Card Sorting Study: Understanding How Users Categorize Home-Buying Information
This case study was done for a large realty website that not only offers static information about the company but also lets visitors find homes and home-buying information. The study explores the process of the card-sorting study and the resulting benefits.
Card Sorting Tools
As we now know, traditional card sorting involves placing content, groups, keywords and the like onto physical note cards and allowing study participants to move the cards into groups or create a hierarchy.
This method is useful if participants can easily be found and brought together, but there are also many online applications and tools for hassle-free card sorting studies. Below are just a few.
OptimalSort offers a quality card-sorting and usability-testing service for a monthly fee. Create cards and options, and then send a link to the study to chosen participants. Or tweet the link and get random participants who are willing to help you out. The application offers real-time results and graphs, and the interface is sleek and smart.
WebSort is another online application with which designers can create card-sorting usability tests and send a link to the public or to chosen participants. It also has a great interface and calculates results and graphs just like OptimalSort. WebSort, however, has a unique drag-and-drop interface to simplify organization.

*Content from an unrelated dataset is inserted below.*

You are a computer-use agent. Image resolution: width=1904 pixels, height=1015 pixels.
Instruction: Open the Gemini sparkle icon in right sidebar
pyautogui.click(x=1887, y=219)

Pre-organize data into groups and sub-categories. With User Zoom you can have unlimited participants, and there is an option to include your own questions (such as, Why did you choose to place this content here, or Why did you group these items like this?). Tailored questions will get direct answers from participants and help you analyze their thought processes and improve the user experience.
xSort is an application for Macs that creates a drag-and-drop interface for card sorting that mimics physical cards. It also calculates and presents the results for you to use on screen or print out for future reference.
CardZort, a standalone application for Windows, Mac and Linux, offers a simple approach to digital card sorting. Two programs are available: CardZort, the standard drag-and-drop card-sorting application, and CardCluster, which works with CardZort to create a detailed cluster analysis of the results. This lightweight tool is a great free option that gets right to the point of traditional card sorting.
Card Sorting Resources
- Card sorting: a definitive guide
- Card Sorting: How Many Users to Test
- Card Sorting: Overviews and Basis Instructions
- Information design using card sorting
- Anyone for a Game of Cards?
With just a bit of planning and testing, we can learn a lot about our target audience and how users view and use websites. Card sorting is one of the more popular methods for figuring out hierarchy, navigation order, layout order, title naming, link wording and more. It is also a simple technique that, when analyzed, can help a designer learn a lot about a project and their own design strategies and habits.
Feel free to share other techniques and tools for card sorting in the comments section, as well as your experiences with methods like this. Have you ever used card sorting? Have you used another method to get similar results?